*What to produce*
Nothing outside the range below should be printed. Output exactly the lines from the line with "Slover75938 (706, 210)" to the line with "Mais barato casino", both included.

┄┄┄┄┄┄

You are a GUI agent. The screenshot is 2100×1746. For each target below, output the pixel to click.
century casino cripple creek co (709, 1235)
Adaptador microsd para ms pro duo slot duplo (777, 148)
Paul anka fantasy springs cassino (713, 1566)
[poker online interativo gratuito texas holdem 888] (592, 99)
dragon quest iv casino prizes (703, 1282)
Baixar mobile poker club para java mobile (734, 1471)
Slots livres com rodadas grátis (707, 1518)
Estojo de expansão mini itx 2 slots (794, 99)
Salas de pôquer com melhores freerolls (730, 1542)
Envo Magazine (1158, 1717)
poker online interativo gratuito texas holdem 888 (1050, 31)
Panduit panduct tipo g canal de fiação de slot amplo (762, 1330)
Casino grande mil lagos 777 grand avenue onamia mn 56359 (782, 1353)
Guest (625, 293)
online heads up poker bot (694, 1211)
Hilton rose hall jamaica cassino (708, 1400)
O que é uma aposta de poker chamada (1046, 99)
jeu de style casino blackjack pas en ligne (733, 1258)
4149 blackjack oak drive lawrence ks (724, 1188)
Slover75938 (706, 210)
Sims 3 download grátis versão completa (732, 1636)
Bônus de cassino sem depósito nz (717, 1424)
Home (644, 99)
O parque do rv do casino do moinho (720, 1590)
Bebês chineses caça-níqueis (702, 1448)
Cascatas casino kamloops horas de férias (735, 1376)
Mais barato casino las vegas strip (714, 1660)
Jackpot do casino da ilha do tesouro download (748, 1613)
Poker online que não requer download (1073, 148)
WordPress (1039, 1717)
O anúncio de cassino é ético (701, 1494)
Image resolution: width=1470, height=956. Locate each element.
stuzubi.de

┄┄┄┄┄┄

*Answer to this exercise*
Slover75938 (706, 210)
Sims 3 download grátis versão completa (732, 1636)
Bônus de cassino sem depósito nz (717, 1424)
Home (644, 99)
O parque do rv do casino do moinho (720, 1590)
Bebês chineses caça-níqueis (702, 1448)
Cascatas casino kamloops horas de férias (735, 1376)
Mais barato casino las vegas strip (714, 1660)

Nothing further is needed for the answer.